AUSGEWÄHLTER AUSZUG:
■ ■ ■

Tatsache ist, dass sich zunächst 53 gerettete Menschen an Bord befanden. 13 von ihnen konnten aufgrund gesundheitlicher Gebrechen schon vorab an Land gebracht werden. Das muss Italien zugutegehalten werden.

Dazu hatte Rackete, als sie die Menschen rettete, die Möglichkeit, diese Menschen ins zu diesem Zeitpunkt näher gelegene Libyen zu bringen. Allerdings sind die unmenschlichen Zustände in den dortigen Lagern bekannt. Rettungsschiffe berufen sich auf das Seerecht, dass Gerettete an einen sicheren Ort geleitet werden müssen. Das sei ihrer Ansicht nach in Libyen nicht der Fall. Erwiesenermaßen drohen Menschen in den libyschen Lagern Folter, Sklaverei, Vergewaltigung und Mord. Dennoch meinen Gegenstimmen, die Geretteten sollten besser zurück nach Libyen gebracht werden – dort können sie immerhin nicht ertrinken.

■ ■ ■

ANGEZEIGTE DATEN:
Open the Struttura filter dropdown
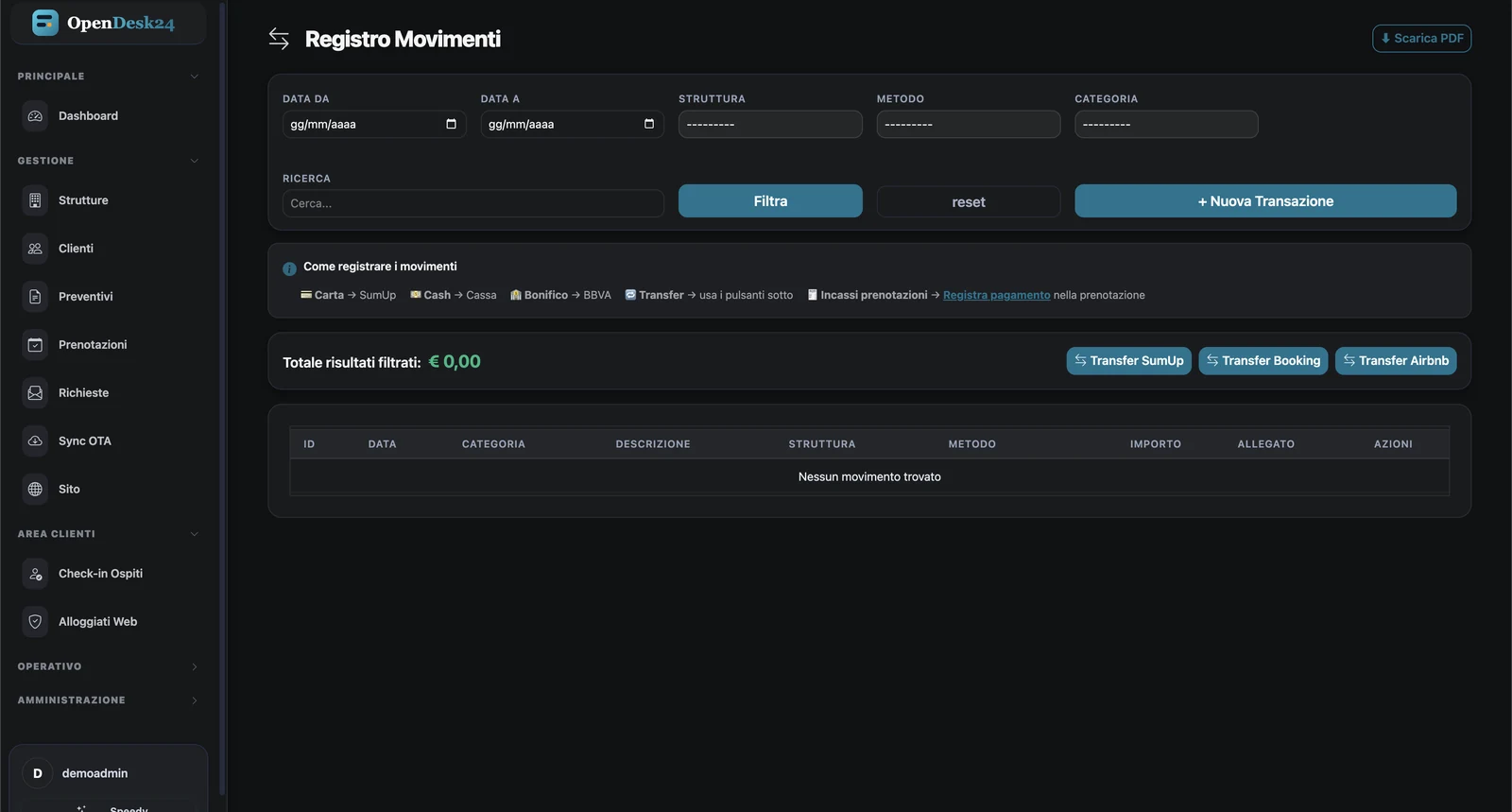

■ ■ ■

AUFGABEN:
1 – Nenne alle Gefahren, die den Menschen laut dem Auszug in den libyschen Lagern drohen.
2 – Beantworte anhand des Auszugs diese Fragen:
(a) Wie viele gerettete Menschen befanden sich zunächst an Bord?
(b) Wie viele von ihnen konnten schon vorab an Land gebracht werden?
(c) Worauf berufen sich Rettungsschiffe?
3 – Gib den Teil des Auszugs zwischen „Tatsache ist, dass“ und „immerhin nicht ertrinken.“ wortgetreu aus, beide Stellen eingeschlossen.
Die Zeilen haben mit dem Auszug nichts zu tun.

LÖSUNGEN:
1 – Folter, Sklaverei, Vergewaltigung, Mord

2 –
(a) 53 Menschen
(b) 13 Menschen
(c) Auf das Seerecht, nach dem Gerettete an einen sicheren Ort geleitet werden müssen.

3 –
Tatsache ist, dass sich zunächst 53 gerettete Menschen an Bord befanden. 13 von ihnen konnten aufgrund gesundheitlicher Gebrechen schon vorab an Land gebracht werden. Das muss Italien zugutegehalten werden.

Dazu hatte Rackete, als sie die Menschen rettete, die Möglichkeit, diese Menschen ins zu diesem Zeitpunkt näher gelegene Libyen zu bringen. Allerdings sind die unmenschlichen Zustände in den dortigen Lagern bekannt. Rettungsschiffe berufen sich auf das Seerecht, dass Gerettete an einen sicheren Ort geleitet werden müssen. Das sei ihrer Ansicht nach in Libyen nicht der Fall. Erwiesenermaßen drohen Menschen in den libyschen Lagern Folter, Sklaverei, Vergewaltigung und Mord. Dennoch meinen Gegenstimmen, die Geretteten sollten besser zurück nach Libyen gebracht werden – dort können sie immerhin nicht ertrinken.